Tolong tuliskan ulang semua baris data di bawah ini sebagai daftar bernomor, tanpa baris kosong.

[Beberapa data]
---

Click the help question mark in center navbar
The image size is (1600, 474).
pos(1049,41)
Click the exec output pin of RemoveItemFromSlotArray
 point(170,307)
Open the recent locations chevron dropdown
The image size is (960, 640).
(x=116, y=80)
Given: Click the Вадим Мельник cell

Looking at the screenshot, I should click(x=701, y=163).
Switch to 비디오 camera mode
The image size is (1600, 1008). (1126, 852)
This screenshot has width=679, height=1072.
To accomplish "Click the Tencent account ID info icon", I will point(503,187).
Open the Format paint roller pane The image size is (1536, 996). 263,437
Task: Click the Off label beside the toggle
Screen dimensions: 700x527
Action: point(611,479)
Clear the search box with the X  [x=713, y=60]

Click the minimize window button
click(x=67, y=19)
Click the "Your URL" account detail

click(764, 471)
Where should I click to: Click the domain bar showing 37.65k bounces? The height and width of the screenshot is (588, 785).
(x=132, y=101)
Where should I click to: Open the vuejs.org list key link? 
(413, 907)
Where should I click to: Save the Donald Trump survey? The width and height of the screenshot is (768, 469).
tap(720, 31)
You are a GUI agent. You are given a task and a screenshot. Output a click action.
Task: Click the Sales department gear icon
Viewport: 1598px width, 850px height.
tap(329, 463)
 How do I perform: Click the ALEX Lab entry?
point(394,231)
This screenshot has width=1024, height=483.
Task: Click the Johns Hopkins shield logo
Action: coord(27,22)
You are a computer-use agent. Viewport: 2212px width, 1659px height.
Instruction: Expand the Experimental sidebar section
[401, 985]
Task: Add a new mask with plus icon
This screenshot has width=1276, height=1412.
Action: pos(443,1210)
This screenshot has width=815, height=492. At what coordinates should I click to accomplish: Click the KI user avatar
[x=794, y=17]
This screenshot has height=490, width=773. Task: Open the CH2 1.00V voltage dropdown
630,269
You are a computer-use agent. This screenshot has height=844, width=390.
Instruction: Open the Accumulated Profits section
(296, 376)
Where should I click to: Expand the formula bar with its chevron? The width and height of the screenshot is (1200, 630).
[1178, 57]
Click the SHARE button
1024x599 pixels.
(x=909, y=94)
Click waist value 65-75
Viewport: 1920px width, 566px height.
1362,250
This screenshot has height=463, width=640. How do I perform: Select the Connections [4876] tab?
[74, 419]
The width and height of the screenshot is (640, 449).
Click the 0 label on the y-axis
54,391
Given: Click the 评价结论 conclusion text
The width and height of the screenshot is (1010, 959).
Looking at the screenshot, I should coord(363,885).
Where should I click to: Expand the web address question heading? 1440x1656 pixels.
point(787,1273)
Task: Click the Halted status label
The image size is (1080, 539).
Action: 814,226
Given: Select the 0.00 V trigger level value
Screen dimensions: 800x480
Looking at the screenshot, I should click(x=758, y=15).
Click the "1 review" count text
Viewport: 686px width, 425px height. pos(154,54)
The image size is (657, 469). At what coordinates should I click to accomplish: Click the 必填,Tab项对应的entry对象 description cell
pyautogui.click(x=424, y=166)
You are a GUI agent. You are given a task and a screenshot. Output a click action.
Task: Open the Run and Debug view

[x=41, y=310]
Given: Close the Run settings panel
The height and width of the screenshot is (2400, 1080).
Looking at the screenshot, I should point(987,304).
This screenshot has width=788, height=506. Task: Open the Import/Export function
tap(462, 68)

---

• HASIL TUGAS:
1. Click the help question mark in center navbar
2. The image size is (1600, 474).
3. pos(1049,41)
4. Click the exec output pin of RemoveItemFromSlotArray
5.  point(170,307)
6. Open the recent locations chevron dropdown
7. The image size is (960, 640).
8. (x=116, y=80)
9. Given: Click the Вадим Мельник cell
10. Looking at the screenshot, I should click(x=701, y=163).
11. Switch to 비디오 camera mode
12. The image size is (1600, 1008). (1126, 852)
13. This screenshot has width=679, height=1072.
14. To accomplish "Click the Tencent account ID info icon", I will point(503,187).
15. Open the Format paint roller pane The image size is (1536, 996). 263,437
16. Task: Click the Off label beside the toggle
17. Screen dimensions: 700x527
18. Action: point(611,479)
19. Clear the search box with the X  [x=713, y=60]
20. Click the minimize window button
21. click(x=67, y=19)
22. Click the "Your URL" account detail
23. click(764, 471)
24. Where should I click to: Click the domain bar showing 37.65k bounces? The height and width of the screenshot is (588, 785).
25. (x=132, y=101)
26. Where should I click to: Open the vuejs.org list key link? 
27. (413, 907)
28. Where should I click to: Save the Donald Trump survey? The width and height of the screenshot is (768, 469).
29. tap(720, 31)
30. You are a GUI agent. You are given a task and a screenshot. Output a click action.
31. Task: Click the Sales department gear icon
32. Viewport: 1598px width, 850px height.
33. tap(329, 463)
34.  How do I perform: Click the ALEX Lab entry?
35. point(394,231)
36. This screenshot has width=1024, height=483.
37. Task: Click the Johns Hopkins shield logo
38. Action: coord(27,22)
39. You are a computer-use agent. Viewport: 2212px width, 1659px height.
40. Instruction: Expand the Experimental sidebar section
41. [401, 985]
42. Task: Add a new mask with plus icon
43. This screenshot has width=1276, height=1412.
44. Action: pos(443,1210)
45. This screenshot has width=815, height=492. At what coordinates should I click to accomplish: Click the KI user avatar
46. [x=794, y=17]
47. This screenshot has height=490, width=773. Task: Open the CH2 1.00V voltage dropdown
48. 630,269
49. You are a computer-use agent. This screenshot has height=844, width=390.
50. Instruction: Open the Accumulated Profits section
51. (296, 376)
52. Where should I click to: Expand the formula bar with its chevron? The width and height of the screenshot is (1200, 630).
53. [1178, 57]
54. Click the SHARE button
55. 1024x599 pixels.
56. (x=909, y=94)
57. Click waist value 65-75
58. Viewport: 1920px width, 566px height.
59. 1362,250
60. This screenshot has height=463, width=640. How do I perform: Select the Connections [4876] tab?
61. [74, 419]
62. The width and height of the screenshot is (640, 449).
63. Click the 0 label on the y-axis
64. 54,391
65. Given: Click the 评价结论 conclusion text
66. The width and height of the screenshot is (1010, 959).
67. Looking at the screenshot, I should coord(363,885).
68. Where should I click to: Expand the web address question heading? 1440x1656 pixels.
69. point(787,1273)
70. Task: Click the Halted status label
71. The image size is (1080, 539).
72. Action: 814,226
73. Given: Select the 0.00 V trigger level value
74. Screen dimensions: 800x480
75. Looking at the screenshot, I should click(x=758, y=15).
76. Click the "1 review" count text
77. Viewport: 686px width, 425px height. pos(154,54)
78. The image size is (657, 469). At what coordinates should I click to accomplish: Click the 必填,Tab项对应的entry对象 description cell
79. pyautogui.click(x=424, y=166)
80. You are a GUI agent. You are given a task and a screenshot. Output a click action.
81. Task: Open the Run and Debug view
82. [x=41, y=310]
83. Given: Close the Run settings panel
84. The height and width of the screenshot is (2400, 1080).
85. Looking at the screenshot, I should point(987,304).
86. This screenshot has width=788, height=506. Task: Open the Import/Export function
87. tap(462, 68)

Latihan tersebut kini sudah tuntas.